» **Task instructions**
The expected output is a verbatim reprint of the lines from the beginning of the data that follows through the line that contains "Given: Click the gray".

Stored data

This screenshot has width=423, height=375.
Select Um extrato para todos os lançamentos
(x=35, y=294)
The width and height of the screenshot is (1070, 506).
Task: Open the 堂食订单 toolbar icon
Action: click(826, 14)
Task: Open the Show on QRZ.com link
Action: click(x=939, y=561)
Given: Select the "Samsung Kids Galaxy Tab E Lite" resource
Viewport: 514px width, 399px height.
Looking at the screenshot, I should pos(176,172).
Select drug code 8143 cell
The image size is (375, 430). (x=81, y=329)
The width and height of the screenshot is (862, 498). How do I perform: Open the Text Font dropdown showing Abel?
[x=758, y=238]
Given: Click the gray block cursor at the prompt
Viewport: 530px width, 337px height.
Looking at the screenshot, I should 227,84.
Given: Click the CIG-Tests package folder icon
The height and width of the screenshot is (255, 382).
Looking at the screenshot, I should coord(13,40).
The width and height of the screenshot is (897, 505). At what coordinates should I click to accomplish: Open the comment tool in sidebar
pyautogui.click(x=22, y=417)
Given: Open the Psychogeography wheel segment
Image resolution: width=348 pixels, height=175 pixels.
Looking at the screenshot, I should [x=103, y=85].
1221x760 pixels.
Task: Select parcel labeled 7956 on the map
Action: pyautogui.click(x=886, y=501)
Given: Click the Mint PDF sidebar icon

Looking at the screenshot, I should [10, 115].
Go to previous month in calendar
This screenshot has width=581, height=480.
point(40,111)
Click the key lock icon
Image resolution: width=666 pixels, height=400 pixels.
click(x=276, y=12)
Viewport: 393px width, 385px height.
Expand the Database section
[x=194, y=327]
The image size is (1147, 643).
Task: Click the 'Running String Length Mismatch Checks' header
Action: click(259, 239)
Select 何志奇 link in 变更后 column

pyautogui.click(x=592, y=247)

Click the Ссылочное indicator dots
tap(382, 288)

» **Problem solution**
This screenshot has width=423, height=375.
Select Um extrato para todos os lançamentos
(x=35, y=294)
The width and height of the screenshot is (1070, 506).
Task: Open the 堂食订单 toolbar icon
Action: click(826, 14)
Task: Open the Show on QRZ.com link
Action: click(x=939, y=561)
Given: Select the "Samsung Kids Galaxy Tab E Lite" resource
Viewport: 514px width, 399px height.
Looking at the screenshot, I should pos(176,172).
Select drug code 8143 cell
The image size is (375, 430). (x=81, y=329)
The width and height of the screenshot is (862, 498). How do I perform: Open the Text Font dropdown showing Abel?
[x=758, y=238]
Given: Click the gray block cursor at the prompt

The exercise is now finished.